Mainz. Der Mainzer Bischof Peter Kohlgraf hat den verstorbenen Papst em. Benedikt XVI / Joseph Ratzinger als „Jahrhundertpersönlichkeit“ gewürdigt und in seiner Predigt beim Requiem des Bistums Mainz am Samstag, 7. Januar, im Mainzer Dom deutlich gemacht, dass er „mit Dankbarkeit auf sein Leben schauen“ wolle. Ratzinger habe zu den „prägenden Theologen“ des Zweiten Vatikanischen Konzils gehört und „seine Aufgaben mit großem Engagement und innerer Hingabe ausgeübt“.

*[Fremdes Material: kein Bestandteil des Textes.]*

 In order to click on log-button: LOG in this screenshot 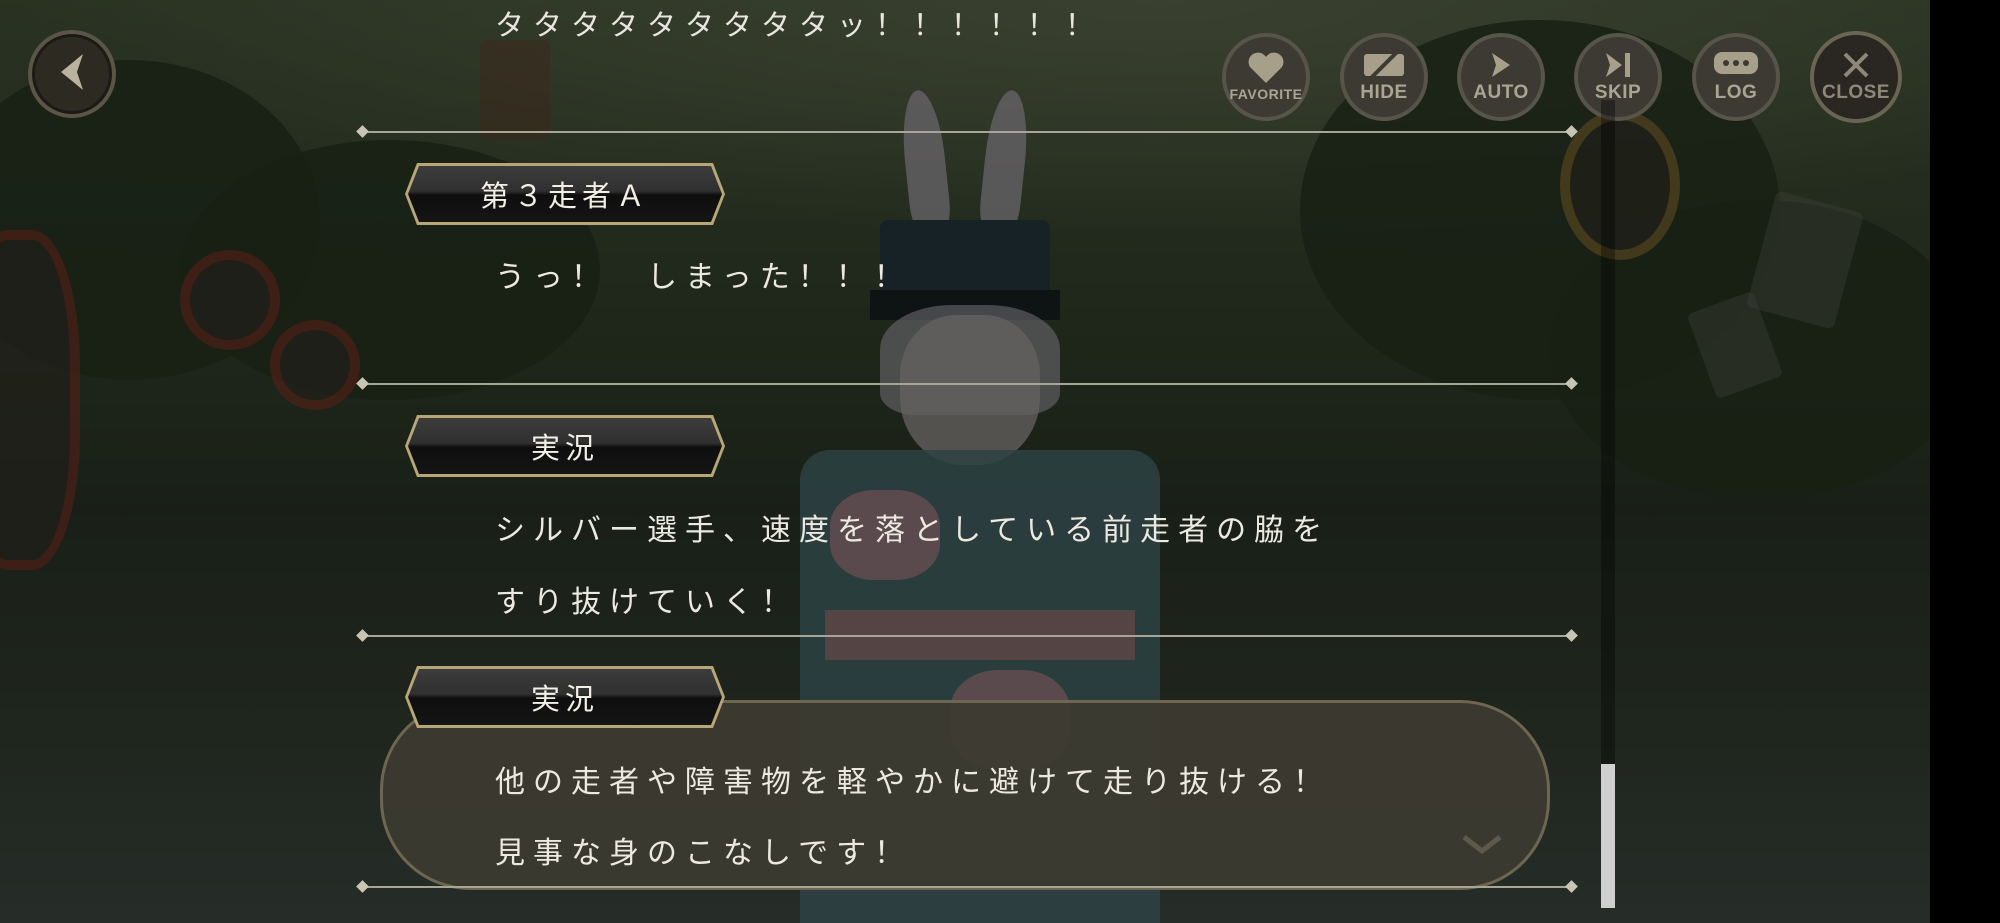, I will do `click(1736, 77)`.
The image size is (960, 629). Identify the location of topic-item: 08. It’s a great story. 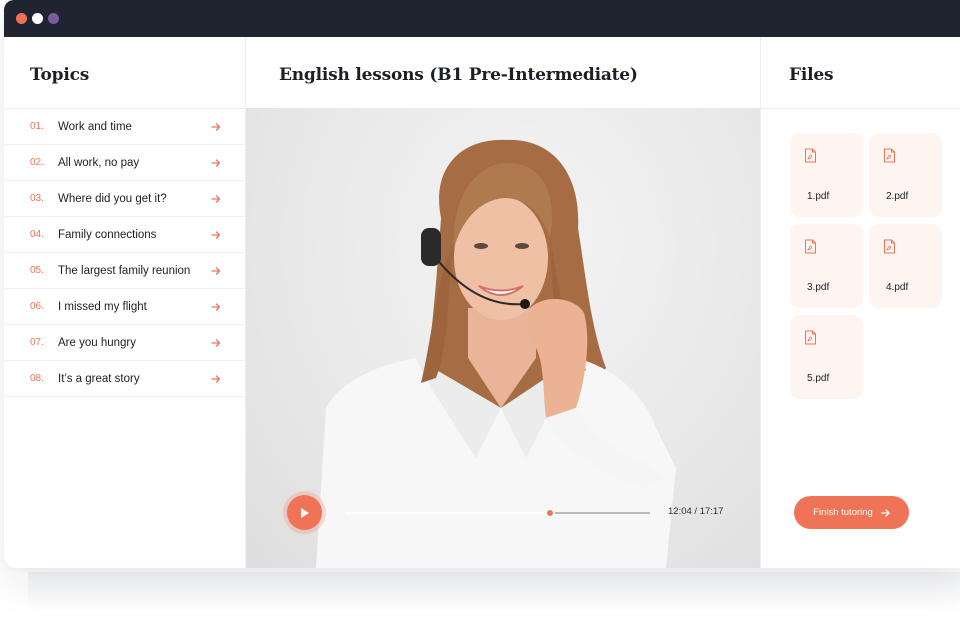
(124, 379).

Gleichzeitig überfordere es aber auch eine Predigt, seine Persönlichkeit und seine theologischen Themen umfassend zu würdigen, sagte der Bischof: „Sicher wurden viele Bilder, die sich die Öffentlichkeit von ihm machte, seiner komplexen Persönlichkeit nicht gerecht, aber er hat natürlich durch bestimmte Positionen provoziert, man erinnere sich an seine Einschätzung der Theologie der Befreiung und seine Einschätzung der evangelischen Geschwister als Kirchen.“ Und weiter: „Angesichts mancher Themen, die noch vor seiner Bestattung im Raum standen, auch seine mögliche Heiligsprechung, würde ich zur Ruhe ermutigen. Es gehörte immer zum kirchlichen guten Stil, sich mit abschließenden Bewertungen eines Lebens Zeit zu lassen.“
Wörtlich sagte Kohlgraf: „Manche betonen seine Fehler, nicht nur im Umgang mit Missbrauchstätern im Erzbistum München-Freising und dann als Papst. Auch hier wird es seriöse Untersuchungen brauchen, ohne Zorn und Eifer, mit Sachverstand. Verschweigen darf man das nicht, auch wenn es nicht die ganze Lebensleistung schmälert.“ Und weiter: „Ja, auch ein großer Theologe, Bischof und Papst hat Fehler, und sie sind in das Ganze einzuordnen, auch dafür braucht es Zeit und Abstand, und es braucht Menschen, die sich dieser Bewertung annehmen ohne ein theologisches oder kirchenpolitisches Eigeninteresse.“ Bischof Kohlgraf betonte: „Ich glaube, dass er sich wirklich am Herrn festgehalten hat, und dass der Auferstandene ihn hält. Er kennt das Ganze des Lebens, Licht und Schatten. Wir beten nun, und es ist nicht unsere Hauptaufgabe zu bewerten.“
Bischof Kohlgraf ging auch auf das Geistliche Testament von Benedikt aus dem Jahr 2006 ein, in dem der Satz „Steht fest im Glauben - State in fide“ eine wichtige Rolle einnimmt, den sich auf der frühere Mainzer Bischof, Kardinal Karl Lehmann, als Wahlspruch ausgesucht hatte. Kohlgraf hob hervor, dass Glauben für den früheren Papst keine Ideologie, sondern das Festhalten an der Person Jesu Christi gewesen sei: „In seinem Testament beschreibt Benedikt Christus als die Wahrheit, die gegen alle menschengemachten Ideologien immunisieren kann. Er schaut auf die Ideologien von Kommunismus und Liberalismus, und sieht, dass allein Christus die Würde des Menschen garantiert. Ich halte das für einen bleibenden Stachel in allen Diskussionen heute und in Zukunft. Gleich, um welche Frage es geht, welche Antwort garantiert dem betreffenden Menschen seine Würde? Was stellt ihn als Person in den Mittelpunkt, welche Perspektive schenkt ihm wirklich Leben in Fülle? Sicher kommen heute Theologinnen und Theologen oft zu anderen Antworten im Detail, aber der Blick auf Christus muss uns leiten. Steht fest im Glauben - das heißt: habt als Christinnen und Christen einen kritischen Blick, welche Ideologien heute im Raum sind und einfache Antworten auf komplexe Fragen anbieten.“
Kohlgraf feierte das gemeinsam mit Weihbischof und Generalvikar, Dr. Udo Markus Bentz, Domdekan Henning Priesel sowie Mitgliedern des Mainzer Domkapitels. Die musikalische Gestaltung des Requiems hatten die Männerstimmen des Mainzer Domchores unter Leitung von Domkapellmeister Professor Karsten Storck und Domorganist Professor Daniel Beckmann an der Domorgel übernommen.